BIRMINGHAM, Ala.. (Reuters) - Alabama's Jefferson County extended talks over a $3.14 billion sewer bond debt in a bid to avert what would be the largest municipal bankruptcy in U.S. history, the county commission president said on Thursday.

The talks were "extremely fragile" and the aim of the extension was to win further concessions from creditors, said commission president David Carrington after an executive meeting at which the county could have filed for Chapter 9.

The county's creditors include JP Morgan Chase & Co.

"We have reviewed the creditors offer in exhaustive detail, point by point. We are working on a counter-offer to their proposal," Carrington told a commission meeting.

After the meeting, finance commissioner Jimmie Stephens said: "There were many good points within their proposal, but we feel it is prudent for us to give some minor adjustments and to give one final and best shot to solving this crisis."
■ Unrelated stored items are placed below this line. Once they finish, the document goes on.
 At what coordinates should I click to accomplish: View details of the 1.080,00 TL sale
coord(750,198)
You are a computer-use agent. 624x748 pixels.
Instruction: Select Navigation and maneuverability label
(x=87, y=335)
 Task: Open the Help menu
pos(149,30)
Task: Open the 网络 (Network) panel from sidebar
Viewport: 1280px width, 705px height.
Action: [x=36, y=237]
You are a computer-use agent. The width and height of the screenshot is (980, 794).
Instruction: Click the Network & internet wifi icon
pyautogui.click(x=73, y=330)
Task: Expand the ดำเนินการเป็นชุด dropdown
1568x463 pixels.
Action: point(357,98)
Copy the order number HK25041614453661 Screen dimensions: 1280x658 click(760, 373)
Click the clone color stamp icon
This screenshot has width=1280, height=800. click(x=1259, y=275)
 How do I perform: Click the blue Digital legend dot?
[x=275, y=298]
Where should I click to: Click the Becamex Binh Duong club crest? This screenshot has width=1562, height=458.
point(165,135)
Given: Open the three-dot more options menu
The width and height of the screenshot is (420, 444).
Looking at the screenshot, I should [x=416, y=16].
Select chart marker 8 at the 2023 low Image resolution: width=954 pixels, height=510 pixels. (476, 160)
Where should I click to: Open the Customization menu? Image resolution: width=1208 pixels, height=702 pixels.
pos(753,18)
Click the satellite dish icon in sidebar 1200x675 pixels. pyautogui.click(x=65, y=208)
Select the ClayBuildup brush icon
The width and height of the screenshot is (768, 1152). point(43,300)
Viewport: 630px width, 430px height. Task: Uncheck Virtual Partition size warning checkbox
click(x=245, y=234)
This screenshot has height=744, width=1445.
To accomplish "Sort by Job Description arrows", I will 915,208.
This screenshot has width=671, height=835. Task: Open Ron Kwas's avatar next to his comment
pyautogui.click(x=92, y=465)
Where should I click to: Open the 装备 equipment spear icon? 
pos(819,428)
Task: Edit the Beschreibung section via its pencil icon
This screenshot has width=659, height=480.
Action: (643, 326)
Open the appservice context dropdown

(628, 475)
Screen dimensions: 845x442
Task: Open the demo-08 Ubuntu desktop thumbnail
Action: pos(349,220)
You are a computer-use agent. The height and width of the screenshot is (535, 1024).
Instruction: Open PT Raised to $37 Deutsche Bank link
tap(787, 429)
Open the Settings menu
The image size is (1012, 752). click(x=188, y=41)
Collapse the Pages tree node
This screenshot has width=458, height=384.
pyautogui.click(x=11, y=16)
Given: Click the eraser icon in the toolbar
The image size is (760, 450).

Had the county declared bankruptcy, it would have been the second U.S. municipality this week to take the highly unusual step. The small city of Central Falls, Rhode Island, filed for Chapter 9 on Monday over an $80 million unfunded pension and retiree health benefit liability.

Both places are in part casualties of the U.S. financial crisis as is Vallejo, California, which went bankrupt in 2008. The largest previous Chapter 9 filing was Orange County, California, in 1994.